Sarah Rossiter, Photographs, 2001

Sarah Rossiter, Amden (Dress), 2003

Sarah Rossiter is an American artist whose practice spans photography, sculpture, and painting. Her early exhibitions in New York in the 1990s at Andrea Rosen Gallery, American Fine Arts Co. and Thomas Erben Gallery examined the relationship between subject and viewer, personal narrative vs. art history, and her body contrasted with industrial / natural landscapes.

She gained recognition for her series Velocity (1998), which featured her mother's paintings projected onto her body. Rossiter participated in the artist collective fierce pussy (1991), worked at Pat Hearn Gallery, co-founded ART CLUB 2000 in collaboration with Colin DeLand at American Fine Arts Co. (1992), and established Velocity Gallery in Brooklyn (1997), where she exhibited emerging women artists.

Rossiter’s solo show in Chelsea in September 2001 expanded on her performative interests with painterly scenes from California and Hawaii. However after witnessing the attacks in NYC on September 11th, her work underwent a transformation and she made her last performative work in Amden, Switzerland, with scenes of death and rebirth, moving from a perspective of resistance to a more expansive state of awareness.

In 2006, she exhibited large-scale photographic and sculptural installations in Los Angeles, creating immersive experiences where scenes of nature and architecture became portals. She photographed crystals, bodies of water, and flowering trees, interested in their abstract visual power and consciousness.

In 2010, Rossiter returned to painting, developing a process that disengaged the mind and allowed spontaneous experimentation with material and color, and often printing large scale reproductions of the scanned images.

Working and living in a nomadic way, making small abstract paintings – often energetic imprints of the various locations she moved to (New York, Hawaii, Mexico, Paris) – she developed a creative flow and began channeling angelic and otherworldly energy to create her work.

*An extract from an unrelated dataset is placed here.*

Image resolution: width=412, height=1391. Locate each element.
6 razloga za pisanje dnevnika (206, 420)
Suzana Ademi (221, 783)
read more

Rossiter’s 2025 exhibition with Febo & Dafne Gallery in Turin, Italy, was comprised of large “Imprint” paintings that were mostly mono-prints of works made on paper, with quick gestures and bright neon marks of color.

In addition, she exhibited new performative photographs depicting her body interacting with discarded paintings, reflecting on the relationship between the body and the process of painting.

Rossiter has exhibited he solo work widely in the US and internationally, including Germany, Italy, Spain and Switzerland. Collaborative work made with ART CLUB 2000 from 1992-1993 has been featured in retrospective exhibitions in Mexico at the Carrillo Gil Art Museum, in New York at the New Museum and ARTISTS SPACE, and in Switzerland at the Kunsthalle Zürich.